Toward the end of World War II the “Big Three,” Churchill, Roosevelt and Stalin got together for a conference in the Black Sea resort of Yalta. Here they discussed the fate of the post-war world and possibly drank vodka. Today a similar event will occur.
I’m trying to decide which one I am. Based on my bloody-mindedness I guess Stalin might be the closest analogy. But if politics is the measure, I’ll be Churchill.
I guess the analogy breaks down along the lines of world domination. The issues that will dominate this conference will be the need to wash down sandwiches and potato salad with lemonade and beer. I am donating the aforementioned potato salad and Camera Girl’s world-famous ricotta cheese cake. There is talk of penny ante poker and Russian roulette but we’ll see about that.
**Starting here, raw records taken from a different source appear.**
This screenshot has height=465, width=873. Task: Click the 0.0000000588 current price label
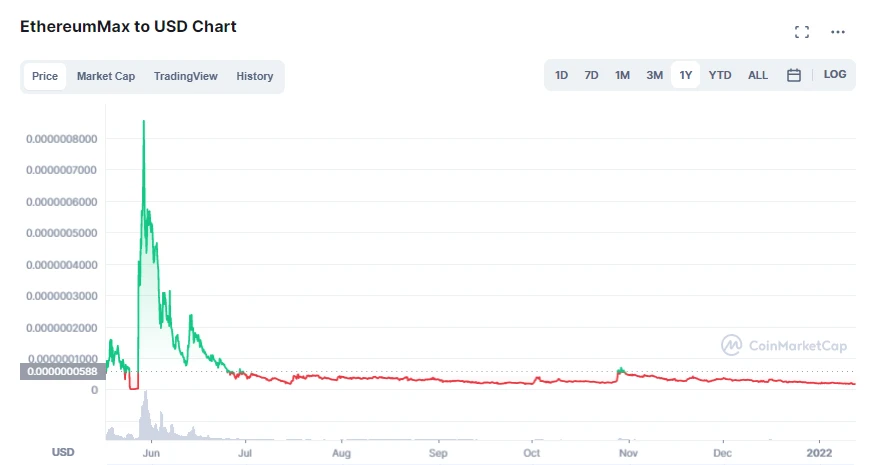(62, 372)

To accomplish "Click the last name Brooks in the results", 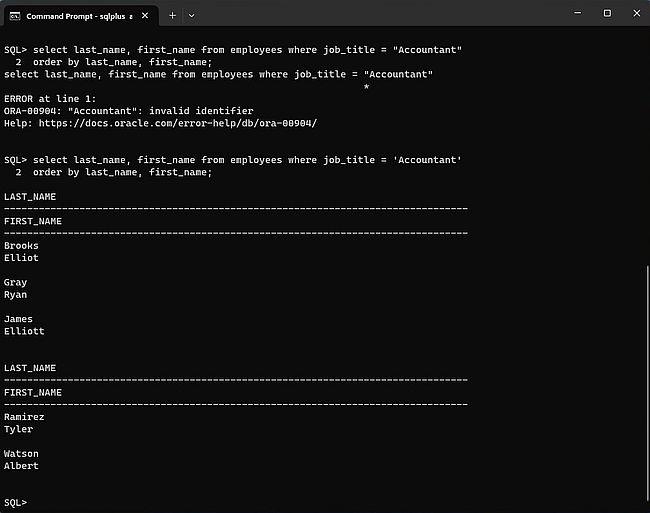I will pyautogui.click(x=21, y=245).
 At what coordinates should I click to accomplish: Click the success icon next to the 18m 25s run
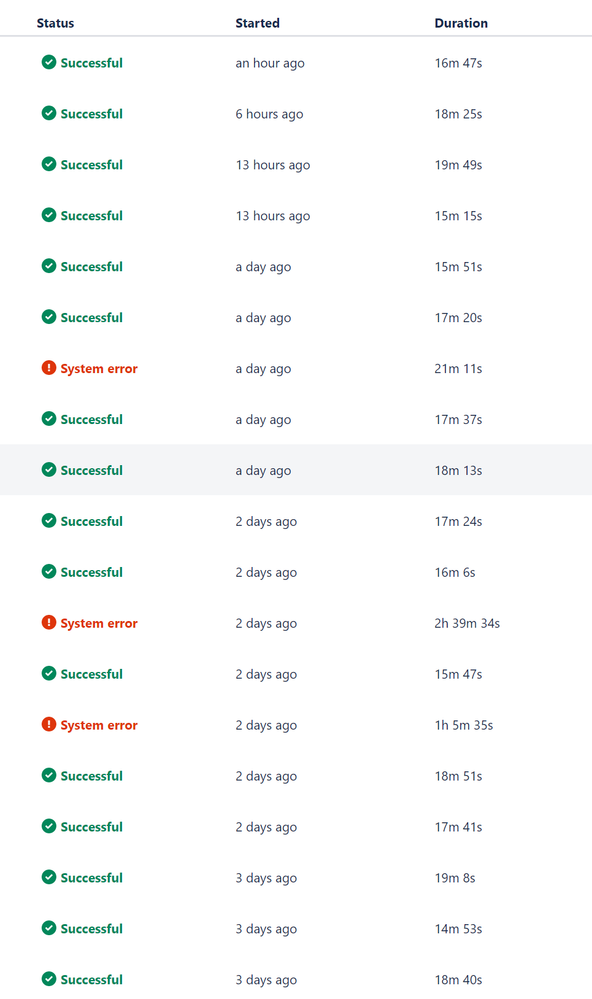click(x=48, y=113)
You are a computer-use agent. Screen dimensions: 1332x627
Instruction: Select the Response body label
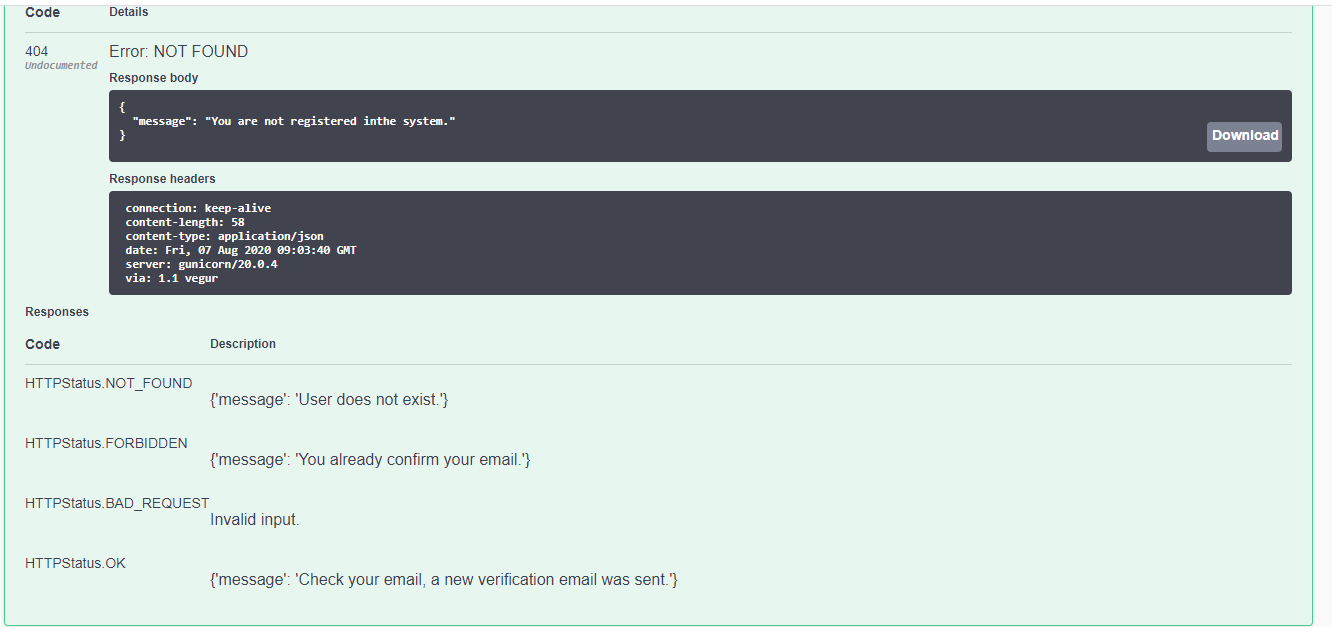pyautogui.click(x=153, y=77)
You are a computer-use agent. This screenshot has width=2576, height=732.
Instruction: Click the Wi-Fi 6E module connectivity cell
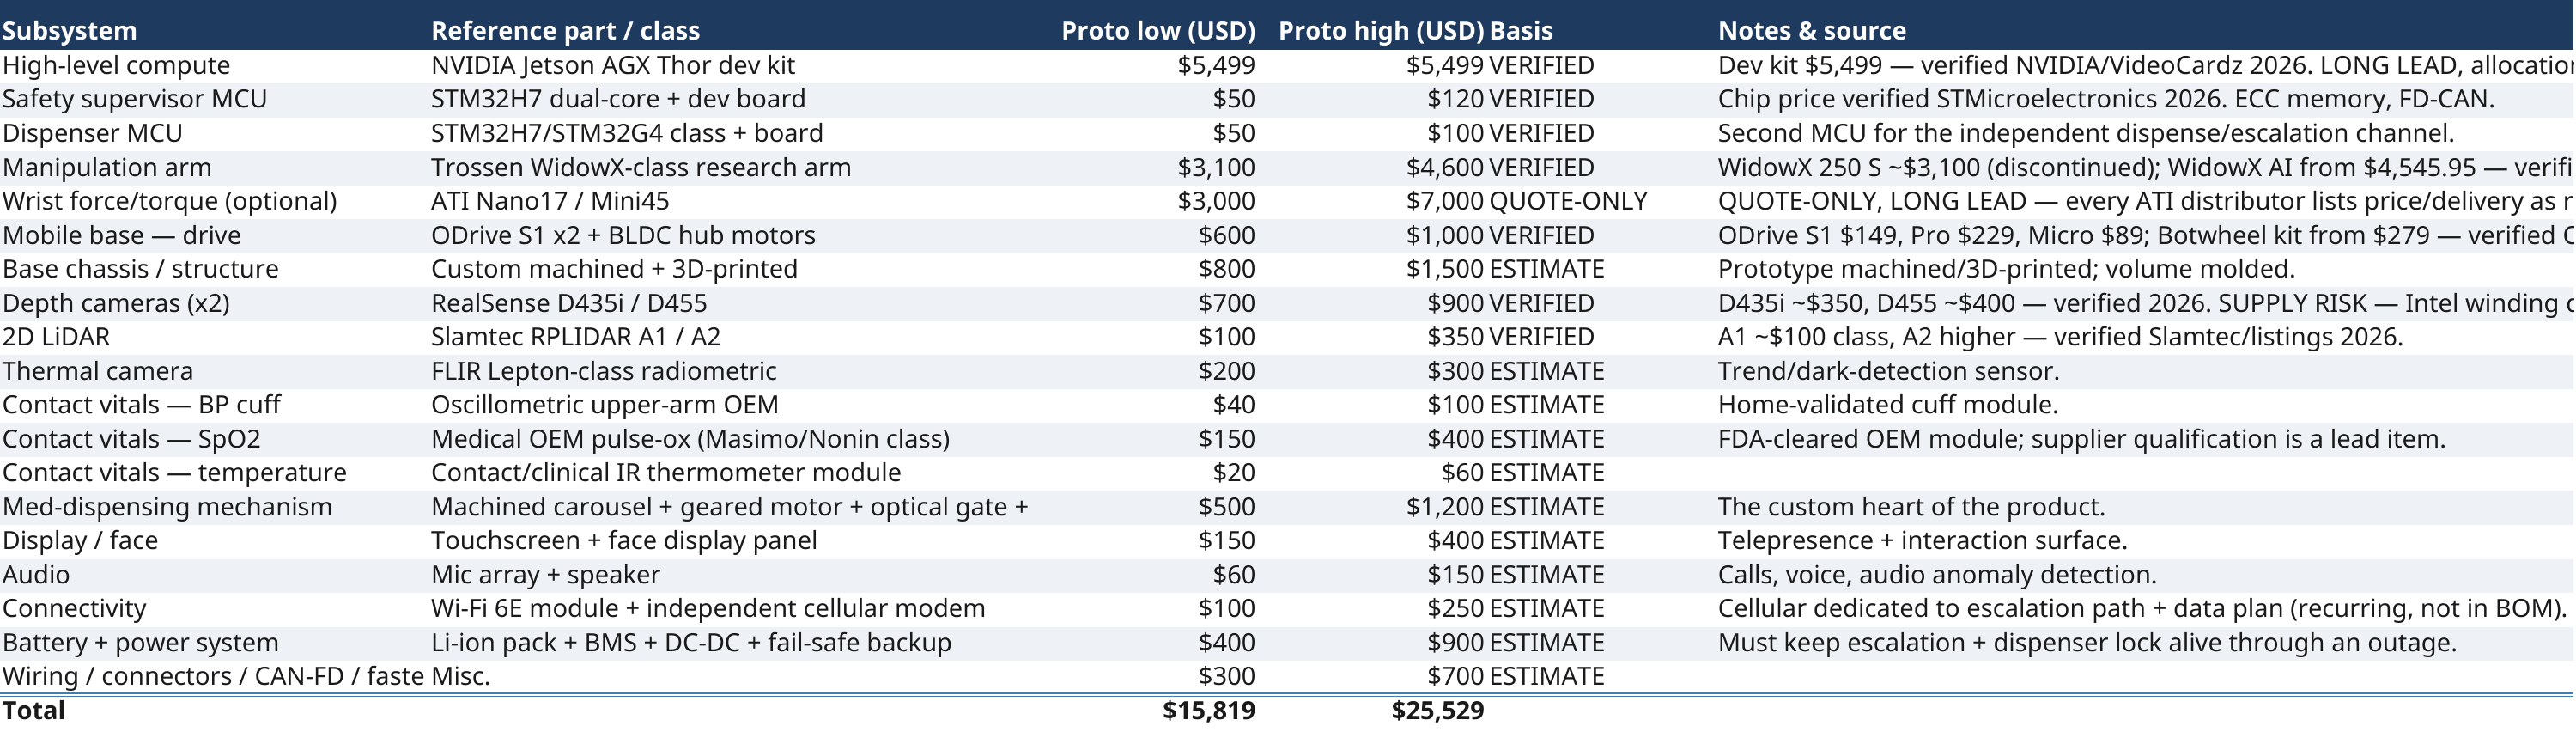[708, 608]
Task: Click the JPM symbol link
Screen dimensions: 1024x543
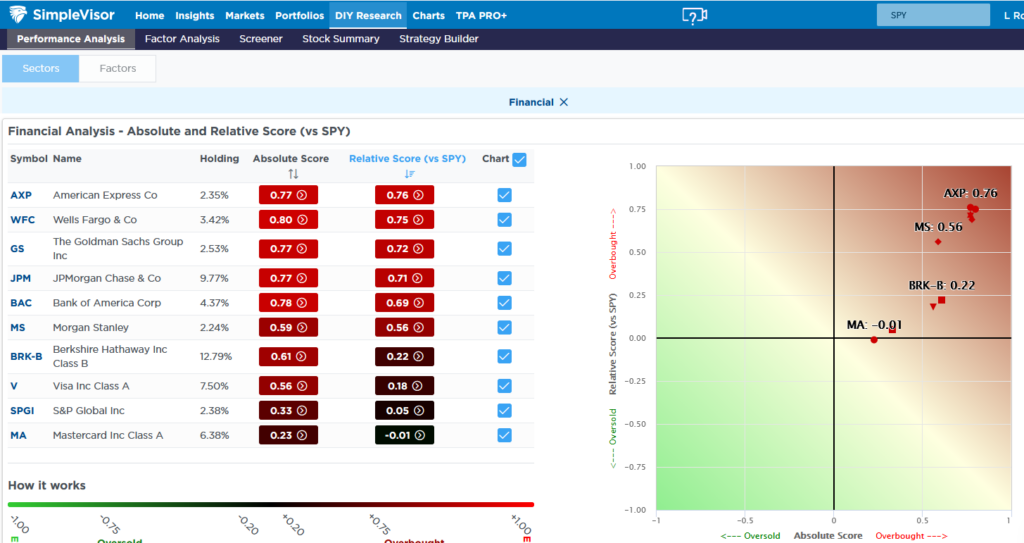Action: pyautogui.click(x=21, y=278)
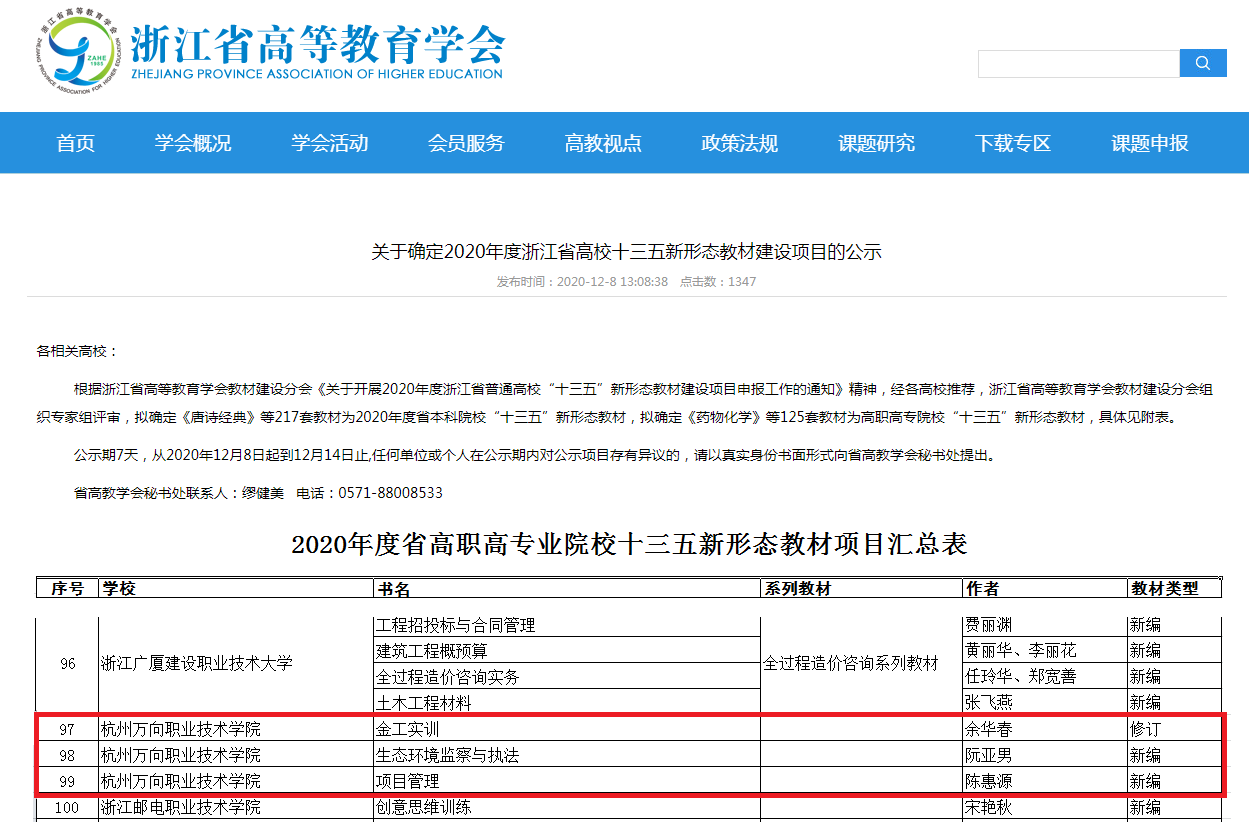Screen dimensions: 1249x835
Task: Go to 学会活动 in navigation bar
Action: click(x=330, y=143)
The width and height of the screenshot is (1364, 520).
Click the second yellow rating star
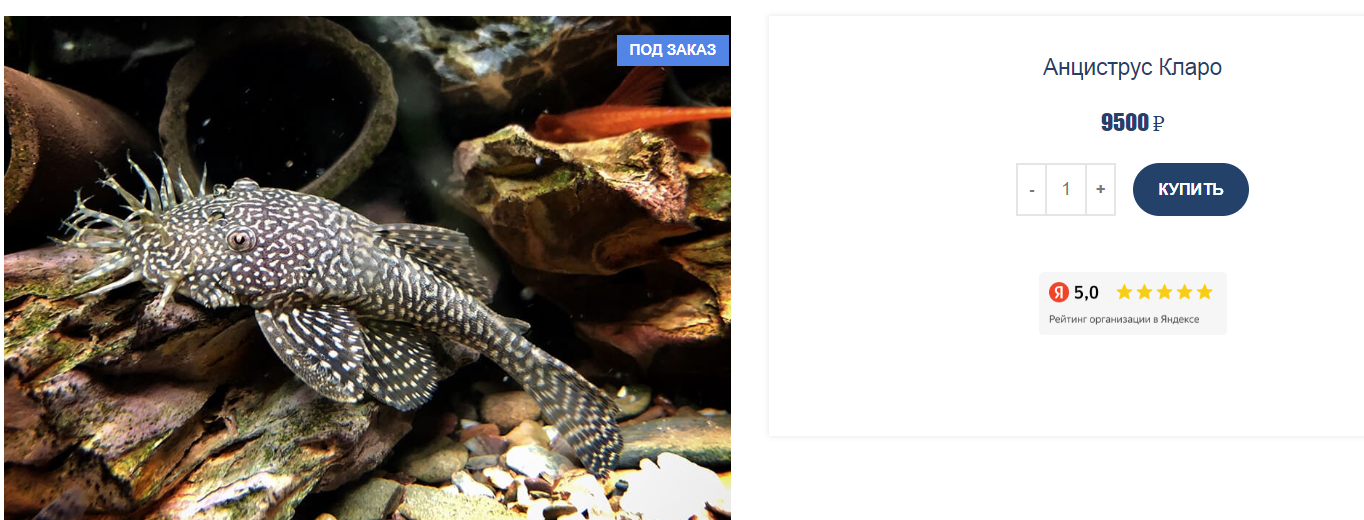coord(1145,292)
I expect points of disagreement but also wide areas of concurrence. My only unbreakable rule will be that I must be addressed as “Your Grand High Celestial Irritableness.” That is like iron!
This conference occurs at a distinct juncture. The Southern New England states are surreptitiously admitting that even their spineless inhabitants have stopped believing in the mask farce. So, the authorities are grasping the miracle of the vaccine as the excuse for this retreat from mask idiocy and will officially allow us to return to near normalcy. So, we are not expecting Karen to report us to the boys in blue. But if they do show up, we intend to don black-face and stand on our George Floydian right to do whatever the hell we feel like and resist arrest by any and all means up to and including overdosing on fentanyl. Or cheesecake. That’s my preference.
Seriously, it’s pretty great finally getting together with good friends and celebrate summer appropriately. This will be the first major reassembly of the Morning Coffee Walk in over a year. We’ll probably keep the political discussion to a minimum only because it won’t facilitate good digestion. But we will at the very least discuss Joe Biden’s squint.
And of course, because of this celebration there will be a noticeable lag in content today. I’m sure all will agree that this kind of conference is worth the cost. The proximity of such high caliber minds is sure to spark some amazing consequences. We may discover anti-gravity or even lo-cal pizza. So let the good times roll. Boy, look at that cape FDR is wearing. Maybe I need one of those.